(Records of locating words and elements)
# # # #
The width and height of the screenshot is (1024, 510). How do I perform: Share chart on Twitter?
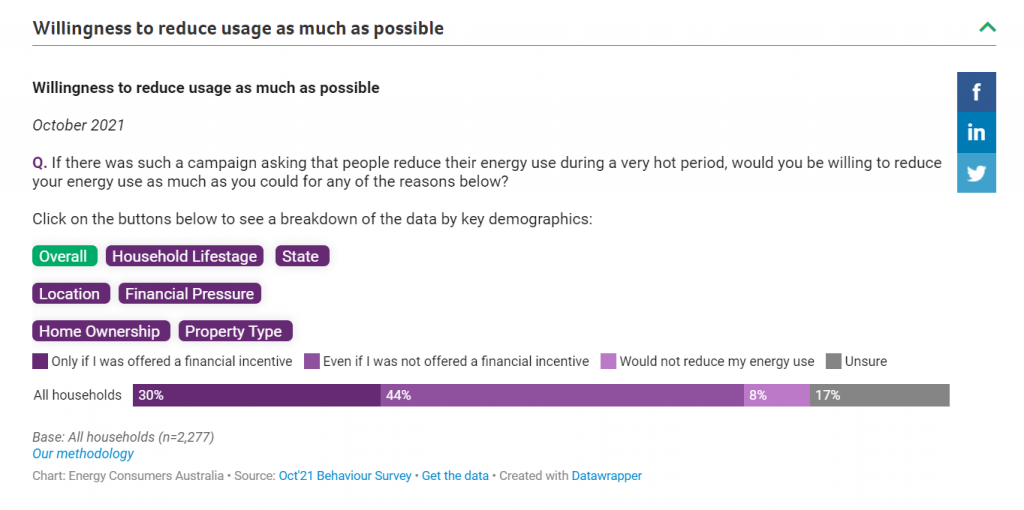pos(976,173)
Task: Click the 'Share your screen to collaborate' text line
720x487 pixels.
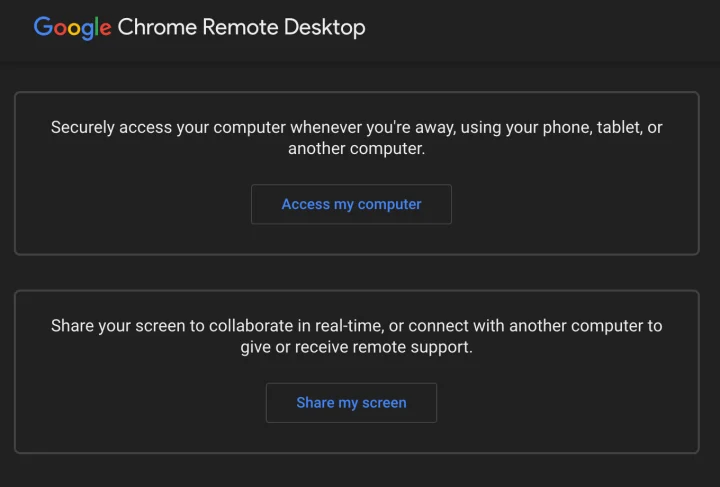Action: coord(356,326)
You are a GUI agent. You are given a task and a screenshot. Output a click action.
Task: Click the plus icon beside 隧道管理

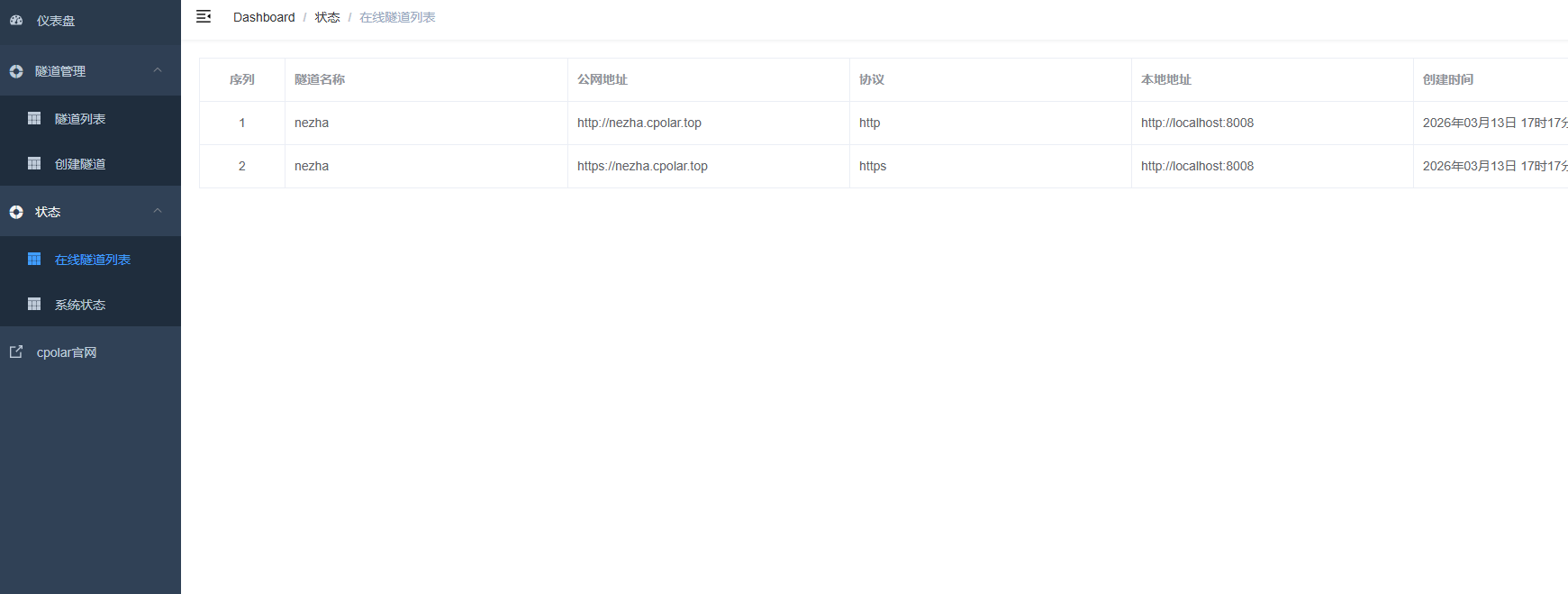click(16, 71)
# # # #
■ **Written problem**: Write out all of the entries above again, including the requests. Multiply every coordinate in the answers by 0.85 and round each result to a whole number, rounding halves up, and omit the pictures.

■ **Problem solution**:
The width and height of the screenshot is (1024, 510). How do I perform: Share chart on Twitter?
pos(830,147)
Task: Click the 'Share your screen to collaborate' text line
720x487 pixels.
Action: coord(303,277)
You are a GUI agent. You are given a task and a screenshot. Output a click action.
Task: Click the plus icon beside 隧道管理

click(14, 60)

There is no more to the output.